カキぴー

春が来た

「人間万事塞翁が馬」

2010年10月25日 | 小説
作家で精神科医の加賀乙彦氏が、36年も前から軽井沢・追分の住人であることを始めて知った。 実は僕のブログで時々紹介する「軽井沢に別荘を持つ友人」は、長く旧軽井沢で過ごしていたが、湿気が多く、賑やかにになり過ぎたのを嫌い、昨年自然の多く残る「追分」に居を新築して移り住んだ。 信濃追分は軽井沢町西端に位置し標高1000メートル、軽井沢の一部ではあるが軽井沢の華やかさはなく、美しい森と広大な畑と宿場町としての歴史と堀辰雄や立原道造などの文学がある。

加賀氏は81歳、すでに日本人男性の平均寿命を上回り、一日に原稿用紙一、二枚を書き上げるのがやっとの状態。 2年前奥さんに先立たれ、自身も心臓に持病を抱える。 老いた者、弱った者にとって自然が与える喜びはかけがいない、今は追分の大いなる自然の中に身を置きながら、小説を書ける限り書き続けるのが最高の幸福だとおっしゃる。 そんな中で昨年末に書き上げたのが 「不幸な国の幸福論」。

「幸福を定義してはいけない」 これは氏が80年の人生の中で読書を重ね、自分なりに考えた果てに気ずかされたこと。 幸福について誰かがした定義を鵜呑みにしてはいけない、幸福とはこういうものだと考えた途端、その定義と自分の状態とを引き比べ、何かしらのマイナスを見つけてしまう傾向が人間にはあるからだ。 「そもそも幸福とは定義できないもの」  もっと乱暴な言い方をすれば、幸福や不幸などというものは世の中に存在しない。 ただ人間がそういう言葉を作り、ある状態に対して評価をしてるだけ。

自分の置かれている状況に対する本人の評価が低ければ、別な人にとって幸福だと感じる状況でも不幸と思える。 何を幸せだと感じ、何を不幸と感じるかはその人の捉え方、受け止め方によって異なるはず。 また長い人生においては「万事塞翁が馬」の故事が示すように、幸福だと思ったことが不幸に転じ、不幸だと思ってたことが幸福に転ずることもしばしば起こる。 また 「禍福は糾える縄の如し」と言うが、時にはほんの一瞬のうちに幸と不幸が逆転することもあり得る。 要は「幸も不幸もその人の考え方次第」 考え方ひとつで幸せにも、不幸にもなる。

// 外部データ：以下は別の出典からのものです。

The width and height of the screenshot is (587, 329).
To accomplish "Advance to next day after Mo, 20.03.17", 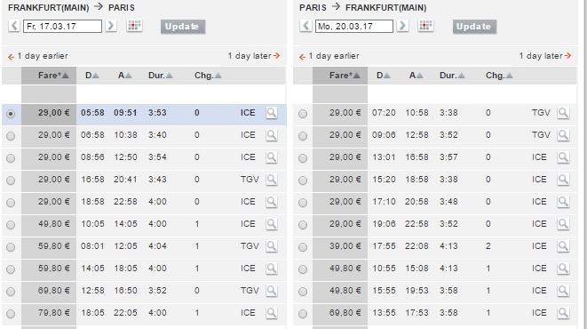I will click(402, 26).
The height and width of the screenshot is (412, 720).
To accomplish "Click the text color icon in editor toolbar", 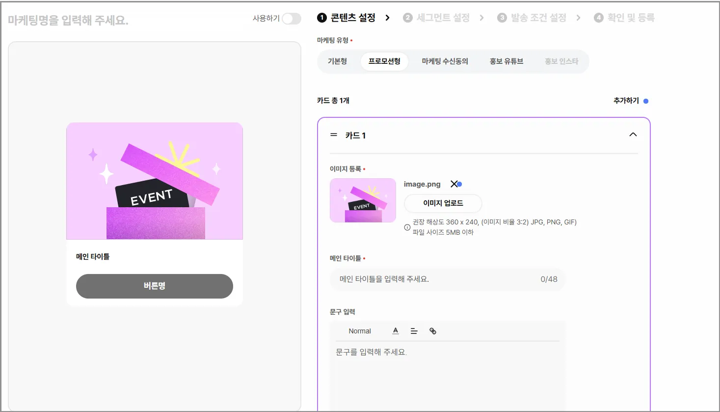I will tap(396, 331).

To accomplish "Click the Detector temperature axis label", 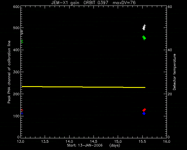I will tap(174, 72).
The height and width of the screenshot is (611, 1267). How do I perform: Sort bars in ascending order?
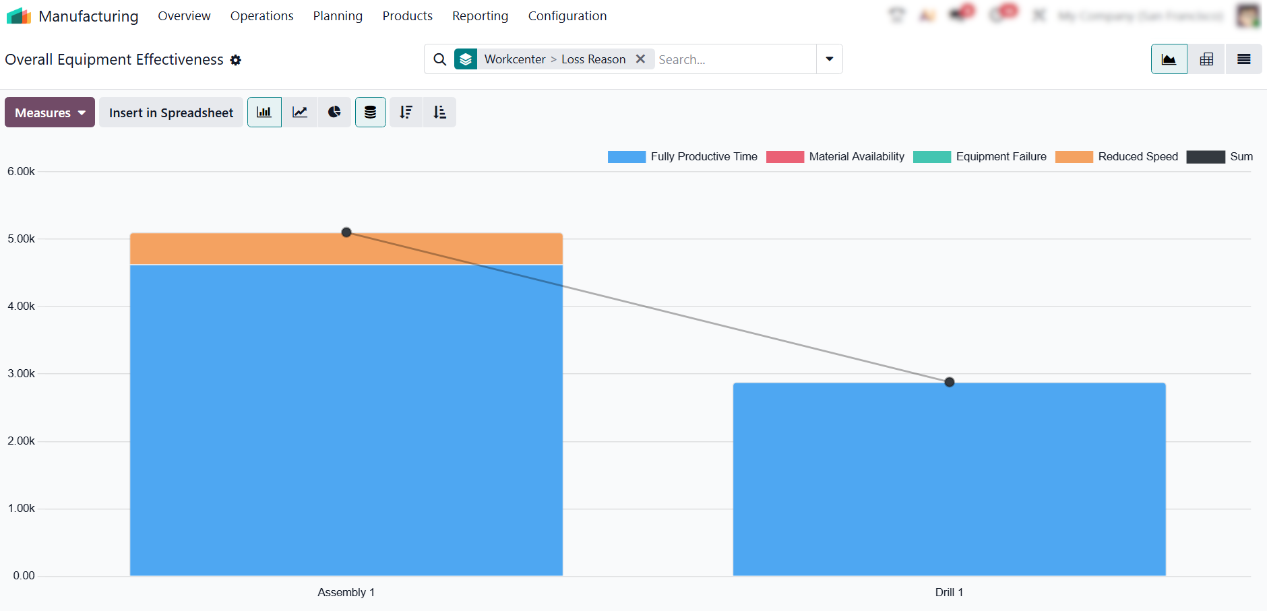pos(439,112)
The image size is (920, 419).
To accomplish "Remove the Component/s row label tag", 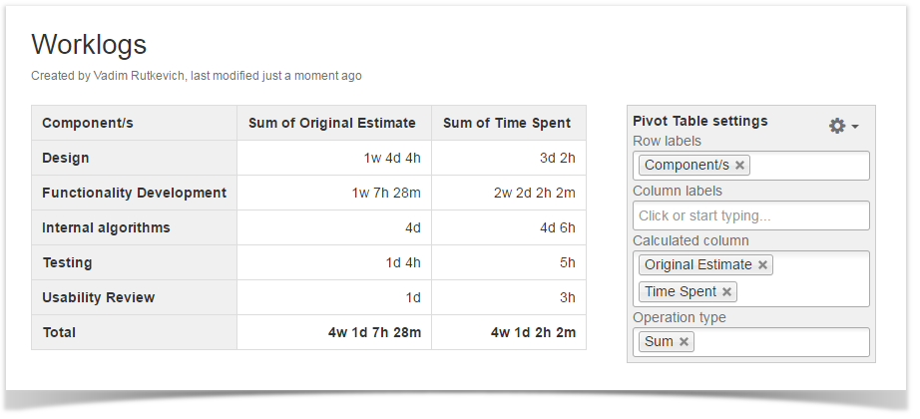I will [740, 166].
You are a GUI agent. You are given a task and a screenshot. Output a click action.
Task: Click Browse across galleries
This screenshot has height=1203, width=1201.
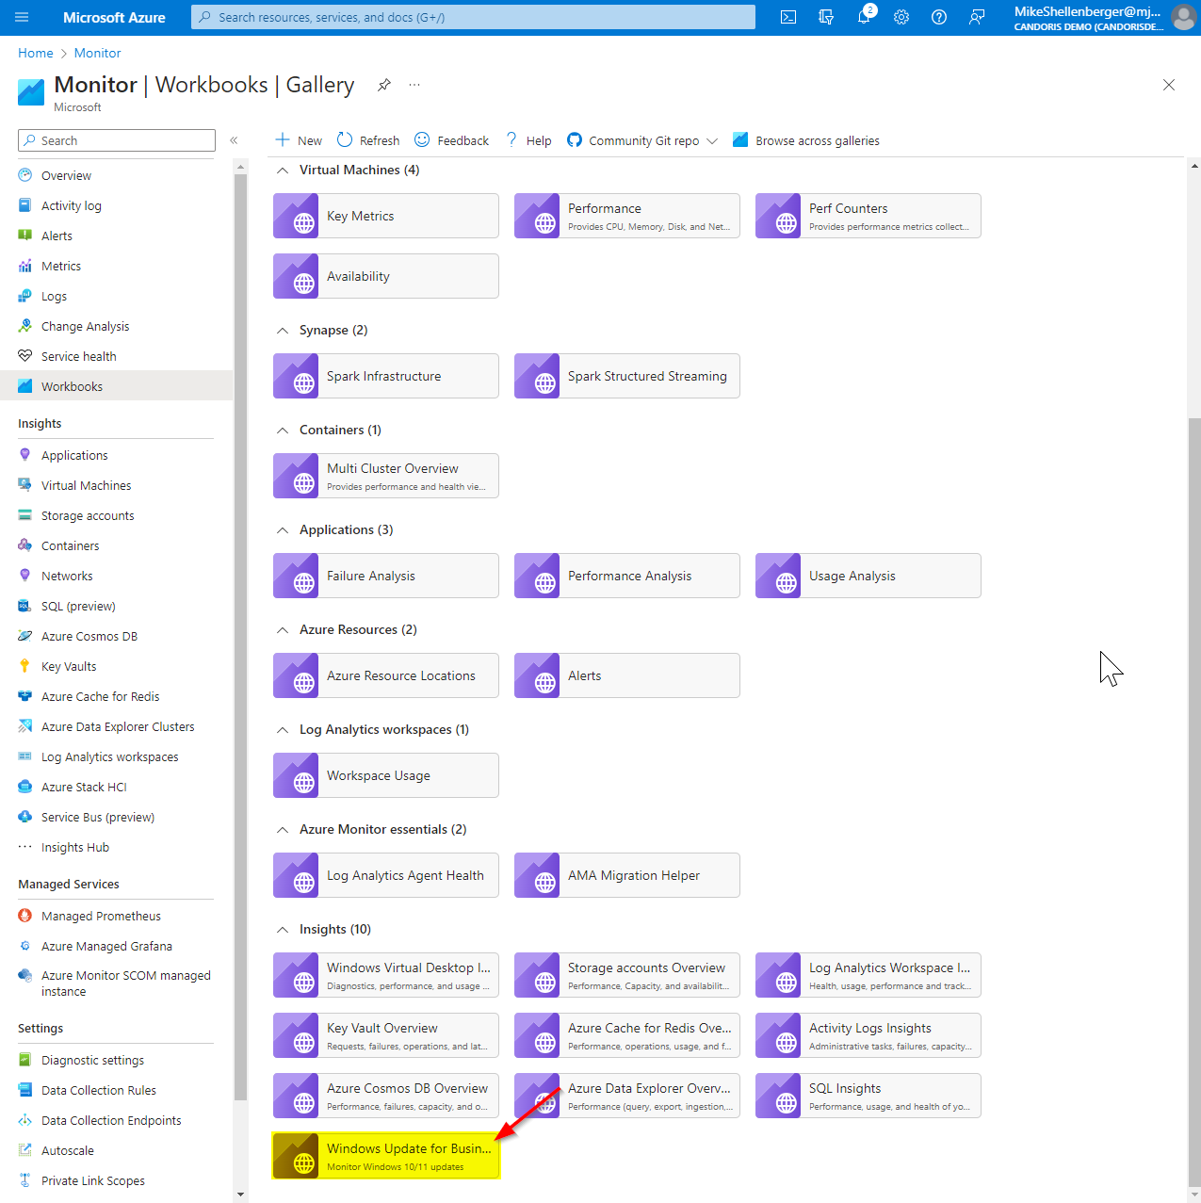(x=816, y=139)
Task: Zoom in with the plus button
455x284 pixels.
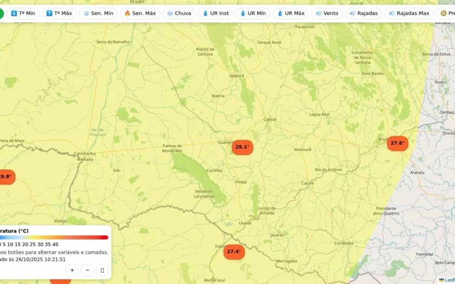Action: [x=72, y=270]
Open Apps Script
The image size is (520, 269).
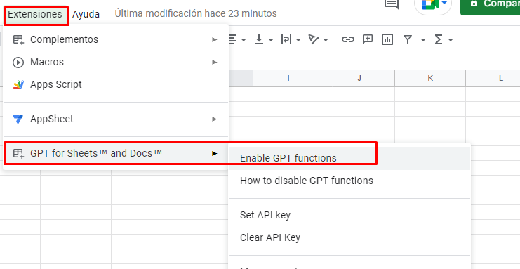pos(115,84)
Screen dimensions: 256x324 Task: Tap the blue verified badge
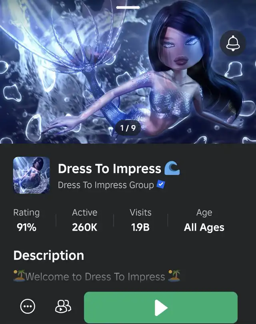click(161, 184)
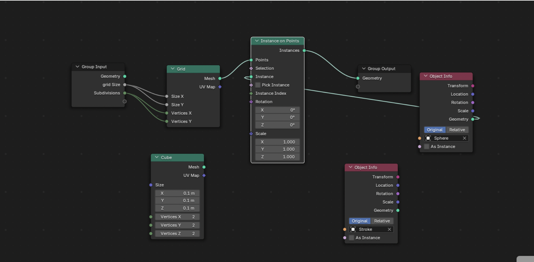Enable As Instance for the Sphere object

427,147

僕がこれまでの人生を振り返って思うことを、加賀氏は文章にまとめてくれたように思う。 30歳で創業し、女房の協力も得ながら会社を大きくし、息子も経営に参画して、念願の株式上場まで果たしたら倒産。 ところがこの倒産で命を救われた。 厭世状態となって居を移し、ゼロから始めた田園生活が僕の肉体と精神を作り変え、治らないはずの「前立腺がん」を克服できたらだ。 倒産の後始末を終え東京へ出て行った息子も、逆境を乗り越え強くなり、独立し事業を始めた。 農業の傍ら趣味となったブログを豊かな自然の中で執筆しながら、人生まさに「塞翁が馬」・「禍福は糾える縄の如し」を実感している。 そして「神は耐えられないような苦痛を人に与えない」ことも。